+++ Dataset extract
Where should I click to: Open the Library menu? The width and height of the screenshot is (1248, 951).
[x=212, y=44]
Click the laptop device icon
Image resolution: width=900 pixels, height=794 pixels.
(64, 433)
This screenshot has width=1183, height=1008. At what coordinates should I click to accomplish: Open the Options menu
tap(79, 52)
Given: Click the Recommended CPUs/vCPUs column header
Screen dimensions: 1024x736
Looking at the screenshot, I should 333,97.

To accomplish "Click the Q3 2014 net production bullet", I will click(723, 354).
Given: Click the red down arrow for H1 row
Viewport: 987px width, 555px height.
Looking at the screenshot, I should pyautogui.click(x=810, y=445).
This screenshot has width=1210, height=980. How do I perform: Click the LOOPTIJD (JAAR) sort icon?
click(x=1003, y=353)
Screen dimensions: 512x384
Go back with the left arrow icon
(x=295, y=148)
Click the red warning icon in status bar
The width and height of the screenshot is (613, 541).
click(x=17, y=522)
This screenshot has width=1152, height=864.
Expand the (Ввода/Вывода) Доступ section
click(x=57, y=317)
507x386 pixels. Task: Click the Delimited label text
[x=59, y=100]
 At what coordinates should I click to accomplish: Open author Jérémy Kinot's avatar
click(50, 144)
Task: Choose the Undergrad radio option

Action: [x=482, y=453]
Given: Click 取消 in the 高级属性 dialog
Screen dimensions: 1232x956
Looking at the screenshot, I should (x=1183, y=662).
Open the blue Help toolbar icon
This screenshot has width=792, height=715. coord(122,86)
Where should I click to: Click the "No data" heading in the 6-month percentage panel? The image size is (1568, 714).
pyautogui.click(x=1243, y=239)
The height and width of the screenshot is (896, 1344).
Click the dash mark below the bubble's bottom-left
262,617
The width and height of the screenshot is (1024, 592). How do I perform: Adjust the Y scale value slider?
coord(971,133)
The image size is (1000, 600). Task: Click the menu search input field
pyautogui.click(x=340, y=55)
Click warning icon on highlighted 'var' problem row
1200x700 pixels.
++++++
Copy out exactly the lines running from the line with "Given: Click the Recommended" to the end of the records, inclusive.

Given: Click the Recommended CPUs/vCPUs column header
Screen dimensions: 1024x736
Looking at the screenshot, I should 333,97.

To accomplish "Click the Q3 2014 net production bullet", I will click(723, 354).
Given: Click the red down arrow for H1 row
Viewport: 987px width, 555px height.
Looking at the screenshot, I should pyautogui.click(x=810, y=445).
This screenshot has width=1210, height=980. How do I perform: Click the LOOPTIJD (JAAR) sort icon?
click(x=1003, y=353)
Screen dimensions: 512x384
Go back with the left arrow icon
(x=295, y=148)
Click the red warning icon in status bar
The width and height of the screenshot is (613, 541).
click(x=17, y=522)
This screenshot has width=1152, height=864.
Expand the (Ввода/Вывода) Доступ section
click(x=57, y=317)
507x386 pixels. Task: Click the Delimited label text
[x=59, y=100]
 At what coordinates should I click to accomplish: Open author Jérémy Kinot's avatar
click(50, 144)
Task: Choose the Undergrad radio option

Action: [x=482, y=453]
Given: Click 取消 in the 高级属性 dialog
Screen dimensions: 1232x956
Looking at the screenshot, I should (x=1183, y=662).
Open the blue Help toolbar icon
This screenshot has width=792, height=715. coord(122,86)
Where should I click to: Click the "No data" heading in the 6-month percentage panel? The image size is (1568, 714).
pyautogui.click(x=1243, y=239)
The height and width of the screenshot is (896, 1344).
Click the dash mark below the bubble's bottom-left
262,617
The width and height of the screenshot is (1024, 592). How do I perform: Adjust the Y scale value slider?
coord(971,133)
The image size is (1000, 600). Task: Click the menu search input field
pyautogui.click(x=340, y=55)
Click warning icon on highlighted 'var' problem row
1200x700 pixels.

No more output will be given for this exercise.